画像: 昨年欧州で2勝を飾りPGAツアー参戦の28歳レイタン(PHOTO/R&A)

昨年欧州で2勝を飾りPGAツアー参戦の28歳レイタン(PHOTO/R&A)

キャデラック選手権で今季2勝目を挙げ、目下絶好調のキャメロン・ヤングが2週連続Vを目指した最終日、予想に反しV争いをけん引したのはマット・フィッツパトリックの弟でツアーメンバーになったばかりのアレックス・フィッツパトリック(英/27歳)、今季DPワールドツアーからPGAツアーに参戦したルーキー、クリストファー・レイタン(ノルウェー/28歳)、そしてホイガード兄弟の兄ニコライ・ホイガード(デンマーク/25歳)の面々。中でも最も知名度の低いレイタンが後続に2打差をつけてトロフィーを掲げた。

前週のキャデラック選手権に補欠から繰り上がり出場。トゥルーイストにも72番目(最後)で滑り込んだ男がトミー・フリートウッド(5位タイ)、ジャスティン・トーマス(13位)、マキロイ(19位タイ)らビッグネームを凌駕した。

「思ったよりずっと早く結果を出せました。夢が叶って涙をこらえるのが大変だった」

20代前半は苦労の連続で「どうしたらもっと楽しくゴルフができるか」を考えた末にYouTubeゴルファーへの転身を模索したことも。だが昨年、欧州で2勝を挙げブレーク。PGAツアー出場15試合目で快挙を達成した。

アレックスは兄とのペアで勝ったチーム戦(チューリッヒクラシック)に続く優勝を狙える単独トップで最終日をスタート。3日目の最終ホールではキャディに「この光景、夢みたいだ」とつぶやいていた。家族ぐるみで付き合いのあるマキロイは「アレックスを応援する」と公言。「ワールドクラスの兄を練習ラウンドでいつも倒しているんだから彼が勝つ」とまで言っていた。

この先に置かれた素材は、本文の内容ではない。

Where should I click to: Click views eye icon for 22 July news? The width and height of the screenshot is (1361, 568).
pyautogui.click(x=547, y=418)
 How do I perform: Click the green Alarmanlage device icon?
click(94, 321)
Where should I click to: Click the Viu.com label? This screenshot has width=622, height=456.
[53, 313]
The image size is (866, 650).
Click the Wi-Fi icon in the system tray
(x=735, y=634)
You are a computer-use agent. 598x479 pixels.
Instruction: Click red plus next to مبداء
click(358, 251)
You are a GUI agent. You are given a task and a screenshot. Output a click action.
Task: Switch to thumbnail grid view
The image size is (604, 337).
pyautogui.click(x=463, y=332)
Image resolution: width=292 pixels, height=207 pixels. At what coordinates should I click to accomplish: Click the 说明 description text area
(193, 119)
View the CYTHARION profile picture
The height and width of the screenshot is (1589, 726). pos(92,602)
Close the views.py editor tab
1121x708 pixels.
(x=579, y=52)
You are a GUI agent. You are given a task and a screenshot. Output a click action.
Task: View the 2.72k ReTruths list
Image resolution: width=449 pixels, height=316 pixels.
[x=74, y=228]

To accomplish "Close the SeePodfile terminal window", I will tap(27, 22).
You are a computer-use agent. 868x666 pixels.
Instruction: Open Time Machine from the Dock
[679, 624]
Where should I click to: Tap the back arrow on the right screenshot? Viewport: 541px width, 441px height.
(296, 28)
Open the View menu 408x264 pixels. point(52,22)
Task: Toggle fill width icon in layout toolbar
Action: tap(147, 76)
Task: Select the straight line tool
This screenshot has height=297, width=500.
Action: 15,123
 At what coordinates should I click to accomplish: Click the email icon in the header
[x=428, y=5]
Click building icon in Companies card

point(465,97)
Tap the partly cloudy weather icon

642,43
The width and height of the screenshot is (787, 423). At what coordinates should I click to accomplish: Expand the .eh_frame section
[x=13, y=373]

だがアレックスは17番のダブルボギーで3打差の4位で終戦。2打差、2位タイのホイガードは3月のテキサスチルドレンズ・ヒューストンオープンに続くキャリア5度目の2位タイ。優勝は時間の問題だ。

さらに、この翌週に行われたメジャー第2戦「全米プロゴルフ選手権」では、イングランド出身の31歳、アーロン・ライが並み居る強豪を抑えて見事メジャー初制覇を飾っている。ライの優勝により、1934年に現在の4大メジャー体制となって以降初めて、シーズンの最初のメジャー2大会を欧州勢が制するという歴史的快挙も達成された。

20代の黄金世代から30代の実力派まで、勢いに乗る欧州勢が今後ツアーを席巻するかもしれない。

※週刊ゴルフダイジェスト2026年6月2日号「バック9」より一部加筆しました。